Set problem>
Retype the lines below verbatim, from the line with "Choose the Hard Boiled Eggs 2 Pack image" to the line with "[x=741, y=705]", including both of those lines.

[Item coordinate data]
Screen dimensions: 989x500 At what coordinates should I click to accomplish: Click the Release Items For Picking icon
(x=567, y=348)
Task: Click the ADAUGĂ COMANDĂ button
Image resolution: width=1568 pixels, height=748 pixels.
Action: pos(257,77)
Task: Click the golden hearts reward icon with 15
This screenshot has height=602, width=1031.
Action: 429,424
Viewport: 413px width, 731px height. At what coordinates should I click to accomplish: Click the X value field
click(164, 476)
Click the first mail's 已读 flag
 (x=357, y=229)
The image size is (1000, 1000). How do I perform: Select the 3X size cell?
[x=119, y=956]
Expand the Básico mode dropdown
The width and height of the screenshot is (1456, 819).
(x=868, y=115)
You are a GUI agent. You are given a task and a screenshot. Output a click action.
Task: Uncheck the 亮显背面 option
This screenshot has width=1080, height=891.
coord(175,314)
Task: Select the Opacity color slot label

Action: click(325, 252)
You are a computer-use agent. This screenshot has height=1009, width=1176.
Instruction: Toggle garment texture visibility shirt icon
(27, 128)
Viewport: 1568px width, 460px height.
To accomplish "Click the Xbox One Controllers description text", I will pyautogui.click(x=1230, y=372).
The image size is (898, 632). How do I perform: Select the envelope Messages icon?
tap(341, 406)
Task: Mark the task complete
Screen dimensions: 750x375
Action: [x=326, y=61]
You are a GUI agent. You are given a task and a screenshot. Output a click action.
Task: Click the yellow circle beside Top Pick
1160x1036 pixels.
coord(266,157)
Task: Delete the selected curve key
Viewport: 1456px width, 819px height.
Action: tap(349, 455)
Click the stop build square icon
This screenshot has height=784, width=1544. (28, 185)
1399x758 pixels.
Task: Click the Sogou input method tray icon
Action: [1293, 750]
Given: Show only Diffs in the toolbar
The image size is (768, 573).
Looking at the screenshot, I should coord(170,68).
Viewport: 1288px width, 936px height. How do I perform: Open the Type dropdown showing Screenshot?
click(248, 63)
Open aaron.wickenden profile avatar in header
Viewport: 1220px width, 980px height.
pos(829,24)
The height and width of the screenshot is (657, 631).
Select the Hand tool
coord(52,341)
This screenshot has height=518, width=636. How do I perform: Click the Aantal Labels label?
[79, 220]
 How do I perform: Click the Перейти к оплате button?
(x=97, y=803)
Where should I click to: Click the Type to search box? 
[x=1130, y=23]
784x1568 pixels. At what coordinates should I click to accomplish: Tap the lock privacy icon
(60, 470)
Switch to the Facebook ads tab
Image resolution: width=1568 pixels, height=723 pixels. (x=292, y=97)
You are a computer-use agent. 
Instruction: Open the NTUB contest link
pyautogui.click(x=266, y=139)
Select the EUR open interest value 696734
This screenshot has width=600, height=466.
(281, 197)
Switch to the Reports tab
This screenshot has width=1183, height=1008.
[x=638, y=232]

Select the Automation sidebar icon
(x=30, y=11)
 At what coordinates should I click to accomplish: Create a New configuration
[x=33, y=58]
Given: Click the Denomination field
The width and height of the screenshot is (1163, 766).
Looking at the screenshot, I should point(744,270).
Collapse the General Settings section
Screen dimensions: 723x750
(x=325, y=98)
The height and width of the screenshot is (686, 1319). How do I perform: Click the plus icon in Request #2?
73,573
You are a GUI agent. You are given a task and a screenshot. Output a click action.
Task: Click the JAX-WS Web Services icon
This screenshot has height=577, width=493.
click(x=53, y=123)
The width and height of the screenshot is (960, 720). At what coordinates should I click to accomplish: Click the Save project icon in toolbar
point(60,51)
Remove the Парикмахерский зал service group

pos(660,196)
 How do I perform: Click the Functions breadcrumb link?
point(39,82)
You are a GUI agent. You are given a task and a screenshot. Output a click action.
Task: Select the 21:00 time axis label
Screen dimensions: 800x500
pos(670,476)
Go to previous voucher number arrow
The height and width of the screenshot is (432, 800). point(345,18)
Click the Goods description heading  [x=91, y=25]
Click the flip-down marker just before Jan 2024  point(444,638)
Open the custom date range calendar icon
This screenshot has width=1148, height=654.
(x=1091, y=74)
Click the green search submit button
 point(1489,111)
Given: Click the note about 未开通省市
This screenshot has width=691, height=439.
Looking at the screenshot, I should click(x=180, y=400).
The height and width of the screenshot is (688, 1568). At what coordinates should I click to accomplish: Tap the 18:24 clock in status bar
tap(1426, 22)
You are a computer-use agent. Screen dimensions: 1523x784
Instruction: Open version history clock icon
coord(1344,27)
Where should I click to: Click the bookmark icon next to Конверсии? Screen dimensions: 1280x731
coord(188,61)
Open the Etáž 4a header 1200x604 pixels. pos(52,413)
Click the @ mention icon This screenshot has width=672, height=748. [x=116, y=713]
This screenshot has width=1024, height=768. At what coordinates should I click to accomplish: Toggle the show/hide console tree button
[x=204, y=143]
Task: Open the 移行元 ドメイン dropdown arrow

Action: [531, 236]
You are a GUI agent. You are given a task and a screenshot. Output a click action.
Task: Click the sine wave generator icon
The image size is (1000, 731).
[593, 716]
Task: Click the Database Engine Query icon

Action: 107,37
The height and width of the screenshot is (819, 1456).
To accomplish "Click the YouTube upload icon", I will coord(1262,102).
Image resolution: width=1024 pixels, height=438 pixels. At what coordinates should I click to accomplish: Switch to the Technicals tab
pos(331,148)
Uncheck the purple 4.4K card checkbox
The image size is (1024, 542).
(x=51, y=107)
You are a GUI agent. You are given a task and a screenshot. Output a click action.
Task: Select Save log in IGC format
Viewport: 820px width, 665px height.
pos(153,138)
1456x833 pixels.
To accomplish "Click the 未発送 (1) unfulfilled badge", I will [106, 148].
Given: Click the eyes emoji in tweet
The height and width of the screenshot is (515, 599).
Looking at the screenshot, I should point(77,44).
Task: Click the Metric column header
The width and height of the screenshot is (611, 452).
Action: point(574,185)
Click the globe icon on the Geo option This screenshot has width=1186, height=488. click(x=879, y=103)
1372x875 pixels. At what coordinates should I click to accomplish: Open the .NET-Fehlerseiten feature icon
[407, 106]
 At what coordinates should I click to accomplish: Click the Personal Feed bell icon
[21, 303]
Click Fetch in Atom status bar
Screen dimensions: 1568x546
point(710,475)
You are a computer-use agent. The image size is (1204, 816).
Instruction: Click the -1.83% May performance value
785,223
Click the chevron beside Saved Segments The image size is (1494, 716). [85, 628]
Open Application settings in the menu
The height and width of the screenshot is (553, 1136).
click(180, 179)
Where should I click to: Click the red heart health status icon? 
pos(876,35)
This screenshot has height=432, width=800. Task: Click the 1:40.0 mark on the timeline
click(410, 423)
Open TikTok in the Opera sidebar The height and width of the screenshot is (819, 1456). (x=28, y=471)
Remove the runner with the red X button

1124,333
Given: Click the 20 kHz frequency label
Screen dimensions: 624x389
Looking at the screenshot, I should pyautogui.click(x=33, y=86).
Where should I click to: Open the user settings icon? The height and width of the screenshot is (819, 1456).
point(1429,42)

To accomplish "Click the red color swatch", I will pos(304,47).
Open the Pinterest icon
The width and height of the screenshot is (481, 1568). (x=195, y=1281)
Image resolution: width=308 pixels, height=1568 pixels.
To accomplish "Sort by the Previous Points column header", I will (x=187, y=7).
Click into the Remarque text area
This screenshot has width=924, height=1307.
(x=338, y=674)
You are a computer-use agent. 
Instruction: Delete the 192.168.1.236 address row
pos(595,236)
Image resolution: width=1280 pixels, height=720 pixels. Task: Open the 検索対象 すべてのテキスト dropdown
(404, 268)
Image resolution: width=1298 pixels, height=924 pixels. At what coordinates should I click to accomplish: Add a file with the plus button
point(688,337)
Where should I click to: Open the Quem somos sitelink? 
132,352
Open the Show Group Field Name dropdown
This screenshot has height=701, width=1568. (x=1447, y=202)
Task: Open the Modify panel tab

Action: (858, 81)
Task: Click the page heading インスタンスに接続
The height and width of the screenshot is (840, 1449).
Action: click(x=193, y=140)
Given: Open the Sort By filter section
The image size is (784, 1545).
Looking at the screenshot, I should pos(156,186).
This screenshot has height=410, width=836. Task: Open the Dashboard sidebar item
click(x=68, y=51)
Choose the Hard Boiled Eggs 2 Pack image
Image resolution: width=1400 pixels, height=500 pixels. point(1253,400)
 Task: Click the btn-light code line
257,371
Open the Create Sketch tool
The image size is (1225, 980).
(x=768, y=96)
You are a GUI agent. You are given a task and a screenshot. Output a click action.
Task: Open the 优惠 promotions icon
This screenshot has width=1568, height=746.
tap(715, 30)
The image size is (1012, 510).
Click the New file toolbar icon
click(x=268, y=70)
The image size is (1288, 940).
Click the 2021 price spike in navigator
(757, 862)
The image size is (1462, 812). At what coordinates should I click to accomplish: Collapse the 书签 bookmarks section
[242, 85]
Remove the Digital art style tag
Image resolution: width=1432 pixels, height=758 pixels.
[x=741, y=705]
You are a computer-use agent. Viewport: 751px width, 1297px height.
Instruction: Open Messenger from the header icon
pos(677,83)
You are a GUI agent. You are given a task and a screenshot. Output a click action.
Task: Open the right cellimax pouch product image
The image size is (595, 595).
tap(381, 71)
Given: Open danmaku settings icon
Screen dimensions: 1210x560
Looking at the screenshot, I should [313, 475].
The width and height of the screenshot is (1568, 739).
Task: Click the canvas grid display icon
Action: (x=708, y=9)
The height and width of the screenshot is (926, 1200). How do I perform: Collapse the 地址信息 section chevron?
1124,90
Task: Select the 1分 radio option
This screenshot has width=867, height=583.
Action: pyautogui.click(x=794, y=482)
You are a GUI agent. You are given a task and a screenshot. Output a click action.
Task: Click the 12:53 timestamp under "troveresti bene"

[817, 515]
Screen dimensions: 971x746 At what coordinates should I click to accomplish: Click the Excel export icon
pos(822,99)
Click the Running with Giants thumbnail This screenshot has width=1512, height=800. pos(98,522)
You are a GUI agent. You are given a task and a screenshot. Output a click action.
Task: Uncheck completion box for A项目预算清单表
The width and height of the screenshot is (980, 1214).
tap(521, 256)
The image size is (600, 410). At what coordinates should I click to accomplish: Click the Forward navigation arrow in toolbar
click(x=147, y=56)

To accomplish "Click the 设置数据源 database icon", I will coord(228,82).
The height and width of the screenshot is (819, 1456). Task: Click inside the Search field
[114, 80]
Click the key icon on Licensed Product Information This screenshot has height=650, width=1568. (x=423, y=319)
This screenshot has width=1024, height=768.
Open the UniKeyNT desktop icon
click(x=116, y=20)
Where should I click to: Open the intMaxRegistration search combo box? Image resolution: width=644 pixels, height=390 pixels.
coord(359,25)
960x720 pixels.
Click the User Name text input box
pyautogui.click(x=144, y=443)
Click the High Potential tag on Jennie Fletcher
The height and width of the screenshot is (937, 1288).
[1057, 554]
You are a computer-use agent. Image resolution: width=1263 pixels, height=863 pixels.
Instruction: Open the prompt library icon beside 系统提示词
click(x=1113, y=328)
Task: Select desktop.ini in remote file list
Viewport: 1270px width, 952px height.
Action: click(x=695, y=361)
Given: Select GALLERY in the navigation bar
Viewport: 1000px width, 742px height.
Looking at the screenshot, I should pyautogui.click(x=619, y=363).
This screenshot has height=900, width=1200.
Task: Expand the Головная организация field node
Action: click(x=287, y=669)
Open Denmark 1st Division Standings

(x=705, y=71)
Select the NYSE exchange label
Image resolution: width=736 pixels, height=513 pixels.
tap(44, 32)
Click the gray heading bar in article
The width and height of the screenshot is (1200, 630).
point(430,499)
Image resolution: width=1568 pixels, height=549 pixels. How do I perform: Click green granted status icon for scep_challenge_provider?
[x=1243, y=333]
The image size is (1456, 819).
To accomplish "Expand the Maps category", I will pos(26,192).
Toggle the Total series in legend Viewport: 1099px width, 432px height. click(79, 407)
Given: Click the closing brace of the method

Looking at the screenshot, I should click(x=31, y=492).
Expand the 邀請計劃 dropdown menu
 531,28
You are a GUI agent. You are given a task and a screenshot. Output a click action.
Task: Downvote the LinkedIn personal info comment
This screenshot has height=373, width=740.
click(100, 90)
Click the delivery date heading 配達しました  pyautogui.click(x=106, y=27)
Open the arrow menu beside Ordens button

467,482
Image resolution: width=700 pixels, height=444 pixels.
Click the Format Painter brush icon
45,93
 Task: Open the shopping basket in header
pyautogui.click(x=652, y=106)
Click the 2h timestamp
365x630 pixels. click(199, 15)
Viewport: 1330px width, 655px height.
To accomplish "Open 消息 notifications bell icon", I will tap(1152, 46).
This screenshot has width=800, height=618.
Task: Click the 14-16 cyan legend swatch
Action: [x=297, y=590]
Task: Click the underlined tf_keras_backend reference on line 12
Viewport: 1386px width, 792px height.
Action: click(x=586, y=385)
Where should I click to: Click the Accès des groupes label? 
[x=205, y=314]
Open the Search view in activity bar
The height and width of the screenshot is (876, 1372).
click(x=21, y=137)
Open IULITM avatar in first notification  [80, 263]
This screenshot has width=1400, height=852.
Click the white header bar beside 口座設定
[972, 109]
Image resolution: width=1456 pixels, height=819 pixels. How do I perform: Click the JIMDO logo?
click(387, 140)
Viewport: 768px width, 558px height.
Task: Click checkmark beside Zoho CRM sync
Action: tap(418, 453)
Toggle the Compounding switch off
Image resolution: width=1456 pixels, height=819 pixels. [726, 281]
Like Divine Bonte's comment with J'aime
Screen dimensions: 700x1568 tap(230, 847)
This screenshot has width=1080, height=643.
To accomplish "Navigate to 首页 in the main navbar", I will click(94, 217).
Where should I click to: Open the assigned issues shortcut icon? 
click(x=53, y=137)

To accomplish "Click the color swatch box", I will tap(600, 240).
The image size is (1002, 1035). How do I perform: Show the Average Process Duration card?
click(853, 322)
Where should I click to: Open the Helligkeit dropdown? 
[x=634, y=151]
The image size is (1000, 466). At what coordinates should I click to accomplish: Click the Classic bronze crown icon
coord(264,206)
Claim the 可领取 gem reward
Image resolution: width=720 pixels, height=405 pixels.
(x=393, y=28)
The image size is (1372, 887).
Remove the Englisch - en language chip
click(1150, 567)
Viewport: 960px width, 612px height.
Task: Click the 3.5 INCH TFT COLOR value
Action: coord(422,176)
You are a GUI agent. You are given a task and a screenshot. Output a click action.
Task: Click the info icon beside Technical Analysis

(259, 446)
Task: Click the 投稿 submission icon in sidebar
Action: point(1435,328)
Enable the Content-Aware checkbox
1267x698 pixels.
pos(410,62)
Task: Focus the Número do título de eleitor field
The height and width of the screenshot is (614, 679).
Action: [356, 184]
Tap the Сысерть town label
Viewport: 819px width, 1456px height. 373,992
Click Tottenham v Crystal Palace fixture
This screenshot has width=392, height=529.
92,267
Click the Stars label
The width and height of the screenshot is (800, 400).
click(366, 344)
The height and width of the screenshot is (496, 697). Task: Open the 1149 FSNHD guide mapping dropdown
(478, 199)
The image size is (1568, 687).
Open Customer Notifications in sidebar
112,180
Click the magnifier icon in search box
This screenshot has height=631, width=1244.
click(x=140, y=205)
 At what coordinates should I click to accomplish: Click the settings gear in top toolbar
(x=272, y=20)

The output>
Choose the Hard Boiled Eggs 2 Pack image
Image resolution: width=1400 pixels, height=500 pixels. point(1253,400)
 Task: Click the btn-light code line
257,371
Open the Create Sketch tool
The image size is (1225, 980).
(x=768, y=96)
You are a GUI agent. You are given a task and a screenshot. Output a click action.
Task: Open the 优惠 promotions icon
This screenshot has width=1568, height=746.
tap(715, 30)
The image size is (1012, 510).
Click the New file toolbar icon
click(x=268, y=70)
The image size is (1288, 940).
Click the 2021 price spike in navigator
(757, 862)
The image size is (1462, 812). At what coordinates should I click to accomplish: Collapse the 书签 bookmarks section
[242, 85]
Remove the Digital art style tag
Image resolution: width=1432 pixels, height=758 pixels.
[x=741, y=705]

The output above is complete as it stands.